_WHAT THE TASK REQUIRES_
Can you reproduce the data beneath, keeping every line exact?

_EXERCISE MATERIALS_
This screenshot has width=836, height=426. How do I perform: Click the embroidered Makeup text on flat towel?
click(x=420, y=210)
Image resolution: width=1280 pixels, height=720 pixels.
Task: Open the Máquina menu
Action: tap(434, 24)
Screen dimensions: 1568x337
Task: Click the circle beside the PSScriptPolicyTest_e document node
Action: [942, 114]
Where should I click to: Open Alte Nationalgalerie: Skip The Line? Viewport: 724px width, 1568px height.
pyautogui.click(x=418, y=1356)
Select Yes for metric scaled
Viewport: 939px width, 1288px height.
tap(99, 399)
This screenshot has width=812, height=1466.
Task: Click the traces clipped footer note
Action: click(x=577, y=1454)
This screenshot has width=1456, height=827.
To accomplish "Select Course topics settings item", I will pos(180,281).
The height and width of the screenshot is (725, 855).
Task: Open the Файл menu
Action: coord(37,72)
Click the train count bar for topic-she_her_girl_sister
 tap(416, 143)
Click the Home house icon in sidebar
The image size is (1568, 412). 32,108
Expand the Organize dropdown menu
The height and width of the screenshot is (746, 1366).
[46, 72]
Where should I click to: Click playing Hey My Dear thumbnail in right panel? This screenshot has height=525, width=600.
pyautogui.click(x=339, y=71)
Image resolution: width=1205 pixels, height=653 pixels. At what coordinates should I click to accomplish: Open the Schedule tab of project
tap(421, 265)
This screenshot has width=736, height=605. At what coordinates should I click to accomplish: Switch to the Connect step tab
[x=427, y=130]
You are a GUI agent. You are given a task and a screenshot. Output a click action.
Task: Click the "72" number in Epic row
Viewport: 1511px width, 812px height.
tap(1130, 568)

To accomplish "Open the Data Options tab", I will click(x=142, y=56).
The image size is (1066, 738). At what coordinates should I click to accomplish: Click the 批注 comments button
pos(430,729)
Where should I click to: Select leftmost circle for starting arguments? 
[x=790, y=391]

_EXERCISE RESULT_
This screenshot has width=836, height=426. How do I perform: Click the embroidered Makeup text on flat towel?
click(x=420, y=210)
Image resolution: width=1280 pixels, height=720 pixels.
Task: Open the Máquina menu
Action: tap(434, 24)
Screen dimensions: 1568x337
Task: Click the circle beside the PSScriptPolicyTest_e document node
Action: [942, 114]
Where should I click to: Open Alte Nationalgalerie: Skip The Line? Viewport: 724px width, 1568px height.
pyautogui.click(x=418, y=1356)
Select Yes for metric scaled
Viewport: 939px width, 1288px height.
tap(99, 399)
This screenshot has width=812, height=1466.
Task: Click the traces clipped footer note
Action: click(x=577, y=1454)
This screenshot has width=1456, height=827.
To accomplish "Select Course topics settings item", I will pos(180,281).
The height and width of the screenshot is (725, 855).
Task: Open the Файл menu
Action: coord(37,72)
Click the train count bar for topic-she_her_girl_sister
 tap(416, 143)
Click the Home house icon in sidebar
The image size is (1568, 412). 32,108
Expand the Organize dropdown menu
The height and width of the screenshot is (746, 1366).
[46, 72]
Where should I click to: Click playing Hey My Dear thumbnail in right panel? This screenshot has height=525, width=600.
pyautogui.click(x=339, y=71)
Image resolution: width=1205 pixels, height=653 pixels. At what coordinates should I click to accomplish: Open the Schedule tab of project
tap(421, 265)
This screenshot has width=736, height=605. At what coordinates should I click to accomplish: Switch to the Connect step tab
[x=427, y=130]
You are a GUI agent. You are given a task and a screenshot. Output a click action.
Task: Click the "72" number in Epic row
Viewport: 1511px width, 812px height.
tap(1130, 568)

To accomplish "Open the Data Options tab", I will click(x=142, y=56).
The image size is (1066, 738). At what coordinates should I click to accomplish: Click the 批注 comments button
pos(430,729)
Where should I click to: Select leftmost circle for starting arguments? 
[x=790, y=391]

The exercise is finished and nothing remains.